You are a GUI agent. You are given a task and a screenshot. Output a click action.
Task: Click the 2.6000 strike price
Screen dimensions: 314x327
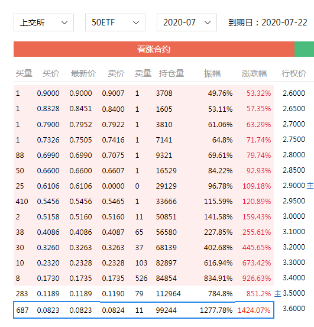(294, 93)
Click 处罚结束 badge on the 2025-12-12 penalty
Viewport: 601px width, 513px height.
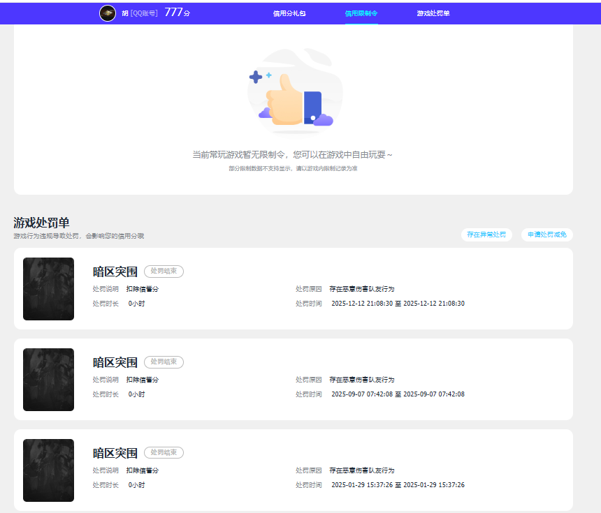point(164,272)
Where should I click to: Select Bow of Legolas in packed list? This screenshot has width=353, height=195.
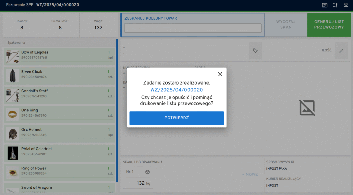pos(59,55)
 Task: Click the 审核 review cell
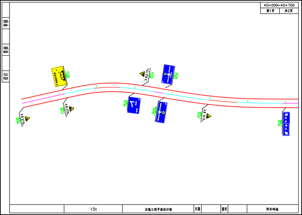coord(6,23)
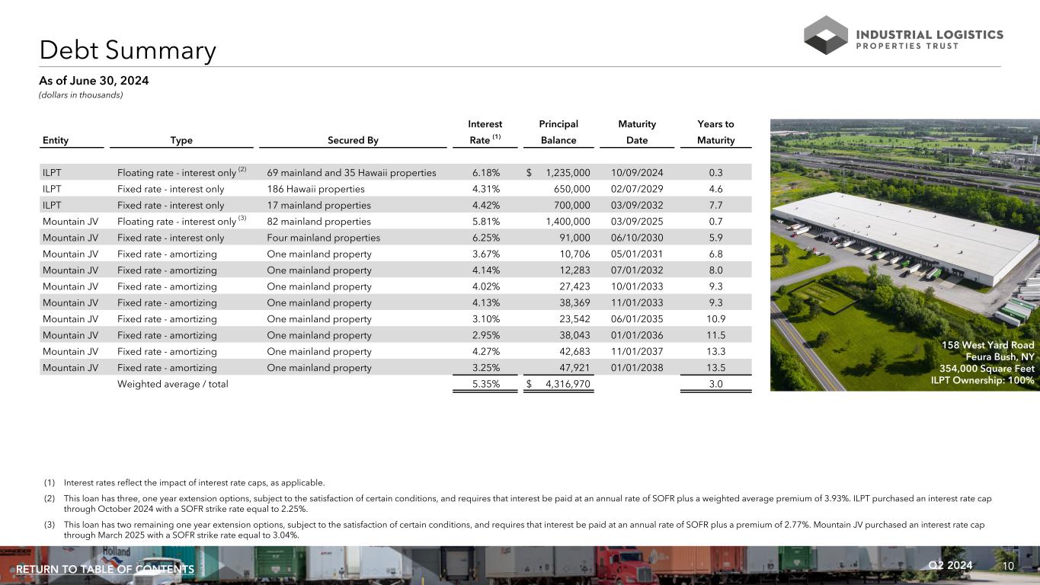Click the Type column header
Image resolution: width=1040 pixels, height=585 pixels.
181,140
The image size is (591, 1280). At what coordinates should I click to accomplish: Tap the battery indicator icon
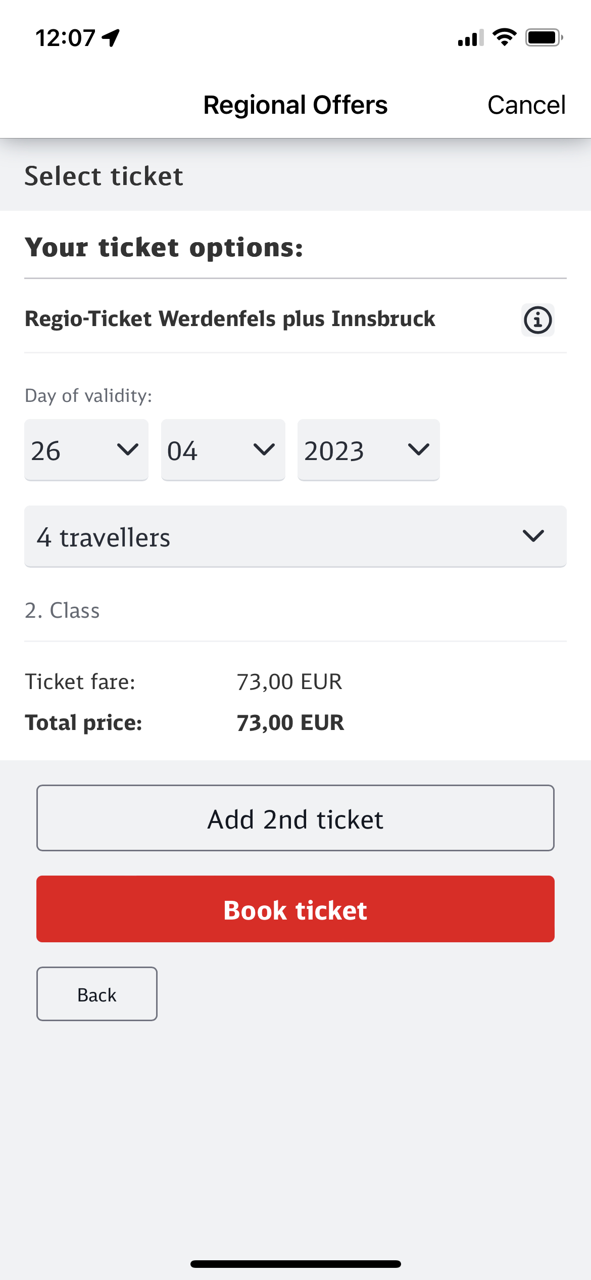tap(544, 38)
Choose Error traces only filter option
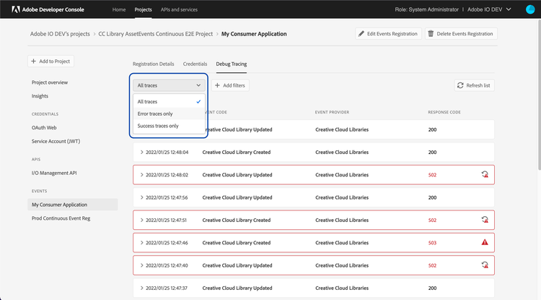The image size is (541, 300). pyautogui.click(x=155, y=113)
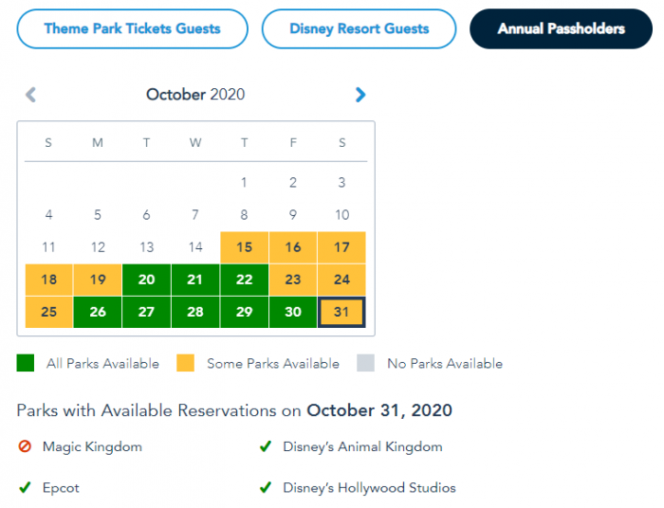This screenshot has height=508, width=664.
Task: Pick October 15 on the calendar
Action: coord(244,247)
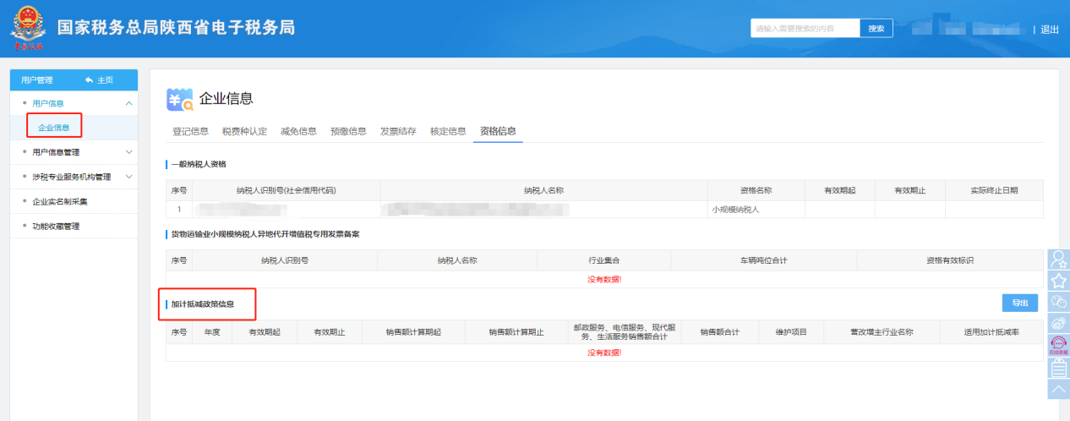Viewport: 1070px width, 421px height.
Task: Click 退出 to log out
Action: coord(1049,30)
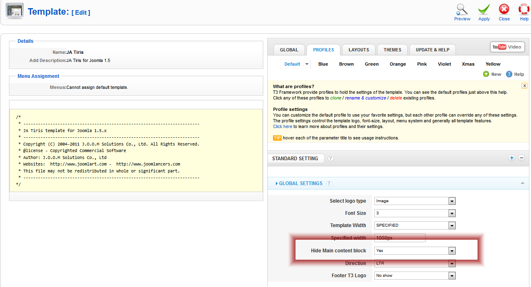Open the YouTube Video button

tap(507, 47)
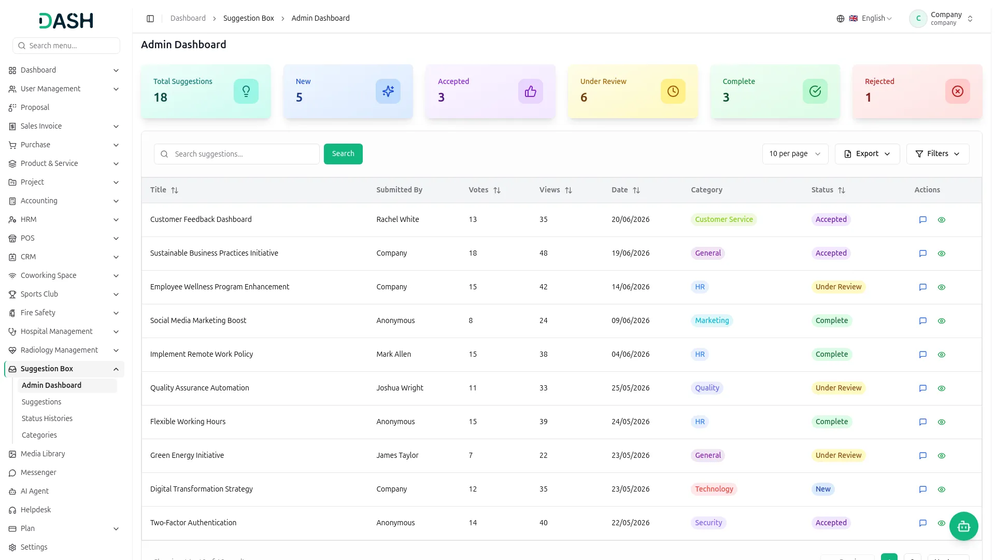995x560 pixels.
Task: Click the green Search button
Action: tap(343, 154)
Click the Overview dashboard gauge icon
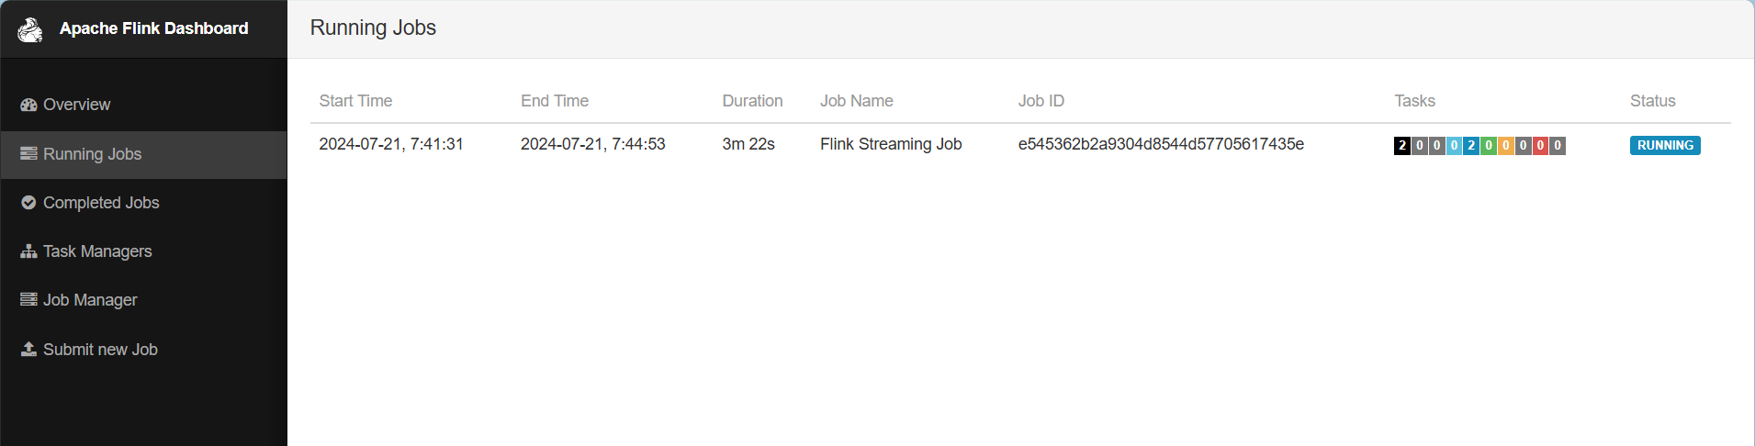1755x446 pixels. coord(28,105)

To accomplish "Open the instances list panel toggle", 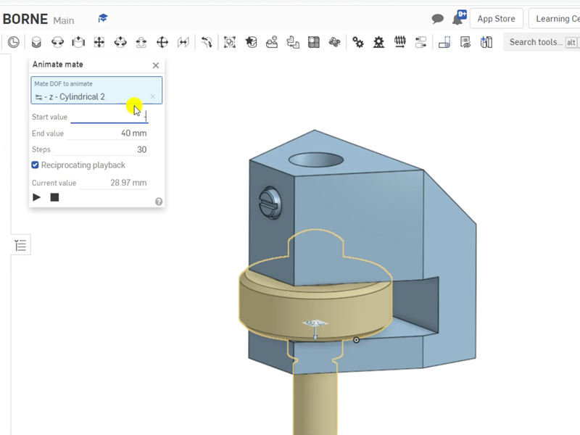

● ● ● ●

__Directions for this task__:
The entries are to be written out in full and exactly, apart from the pictures.

__Solution to this task__:
You are a GUI agent. You are given a task and a screenshot. Output a click action.
Task: Click the 2.6000 strike price
Screen dimensions: 314x327
(294, 93)
Click 处罚结束 badge on the 2025-12-12 penalty
Viewport: 601px width, 513px height.
point(164,272)
Where should I click to: Select Bow of Legolas in packed list? This screenshot has width=353, height=195.
pos(59,55)
 Task: Click the 审核 review cell
coord(6,23)
Click the Type column header
Image resolution: width=1040 pixels, height=585 pixels.
181,140
The image size is (591, 1280). At what coordinates should I click to accomplish: Tap the battery indicator icon
tap(544, 38)
Choose Error traces only filter option
The image size is (541, 300). pyautogui.click(x=155, y=113)
This screenshot has height=508, width=664.
Task: Pick October 15 on the calendar
Action: coord(244,247)
Viewport: 1070px width, 421px height.
Task: Click 退出 to log out
Action: coord(1049,30)
Open the YouTube Video button

tap(507, 47)
995x560 pixels.
Task: Click the green Search button
Action: tap(343, 154)
Click the Overview dashboard gauge icon
1755x446 pixels. coord(28,105)

To accomplish "Open the instances list panel toggle", 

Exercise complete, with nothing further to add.